Accra, Feb. 3, GNA - On Thursday, February 3 a glittering Sword engraved with national symbols laid on an asesedwa (traditional wooden stool) in Parliament as cameramen hovered around to record history. Another glittering piece of metal (Mace) laid on Parliament's despatch box and pointed to the Speaker's Acre, where the first Gentleman of Ghana sat.
These relics must have come out of the workshops of master goldsmiths recording for posterity their sense of duty and nationalism.
This is a day when the authority of Parliament, symbolized by the Mace must succumb to that of the State symbolized by the Sword. The Scale of Justice, symbol of the Judiciary, had found a place in the left corner of the Chamber where the Justices of the Superior Court of Judicature reminisced the Colonial past with their wigs and cloaks in temperatures that made the mercury in thermometers to elongate.
Usually, when the prayer is said, the Speaker would shout: "Order! Order!" and business of the House would begin in silence. On this auspicious day the House had a horde of security men, who ruffled Journalists as they searched for the assassin's bullet in their pens, microphones and bags.
Their countenance, cooked in a broth of anti-journalism, does not usually mystify this expansive friendly environment where a nation called Ghana shapes her history.
A colourful parade of men turned birds and a troupe of dancers and drummers do not usually occupy the frontage of the House and no Fontonfrom drum would boom in the delicate Chamber just remade to accommodate 30 more members.

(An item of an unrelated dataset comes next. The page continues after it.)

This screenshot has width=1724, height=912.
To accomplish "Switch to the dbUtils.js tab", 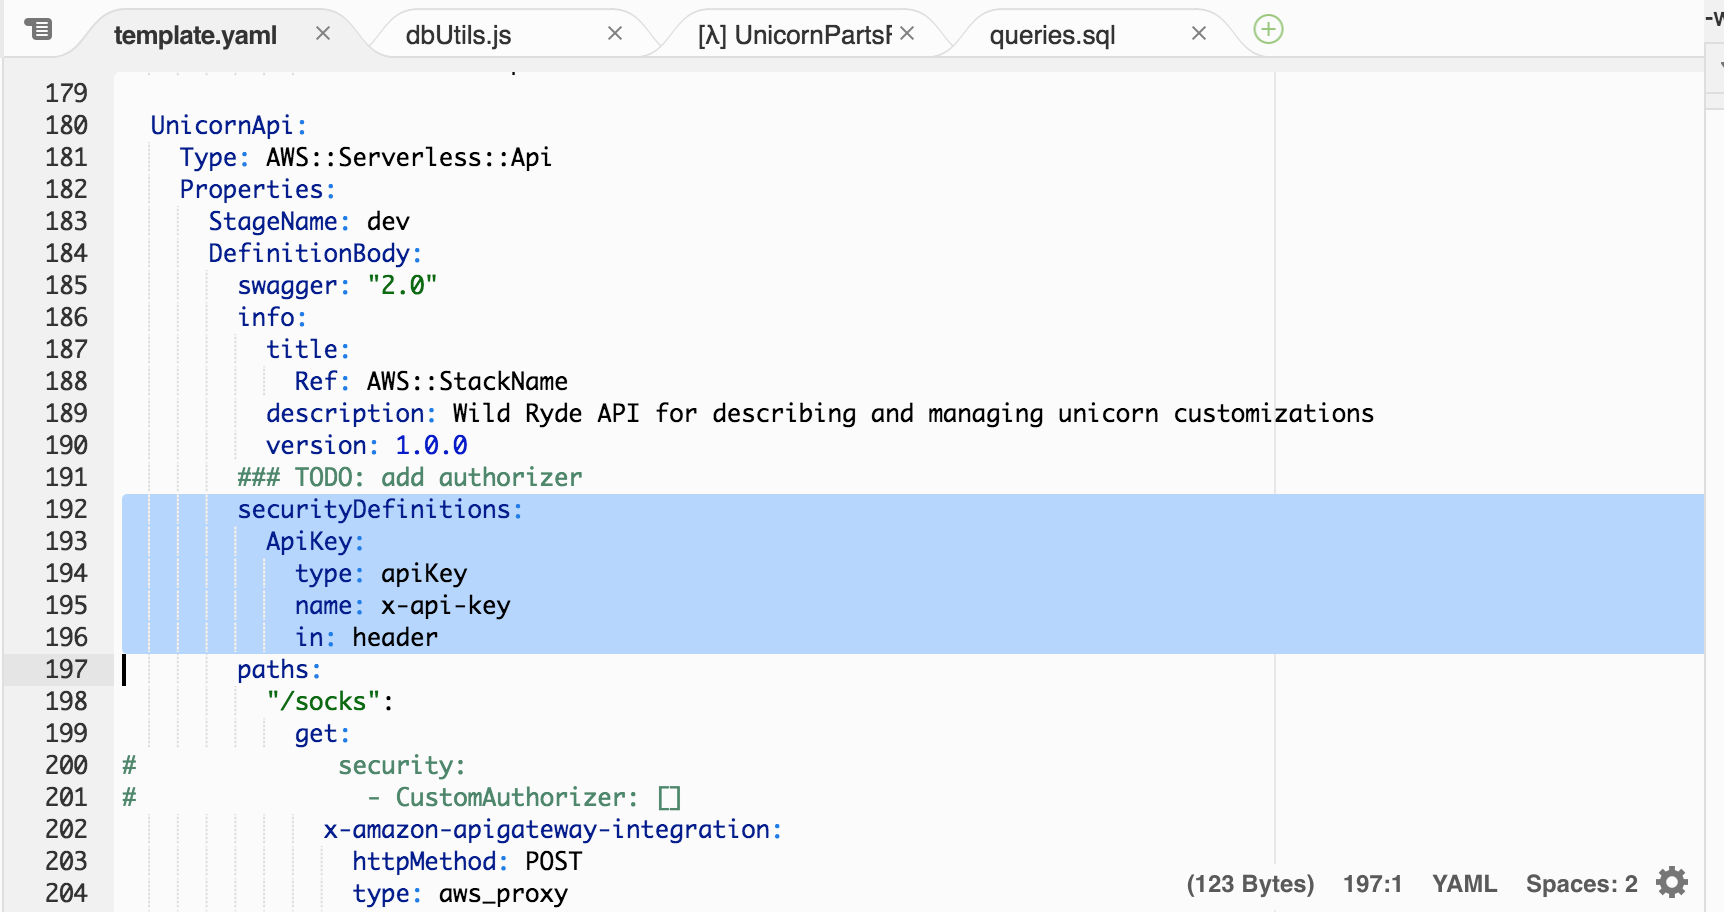I will pos(458,35).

President John Agyekum Kufuor had come to Parliament to deliver the State of the Nation Address - a message - of hope and realism for supporters, utopian and hopelessness for the opposition.
Fortunately, this meek man resplendent in a dark suit read his message in a place where his supporters dominated.
His humility, perhaps, unprecedented, drew admiration from even his sworn enemies.
He had come into the Chamber with his wife and Vice President Alhaji Alui Mahama and his wife.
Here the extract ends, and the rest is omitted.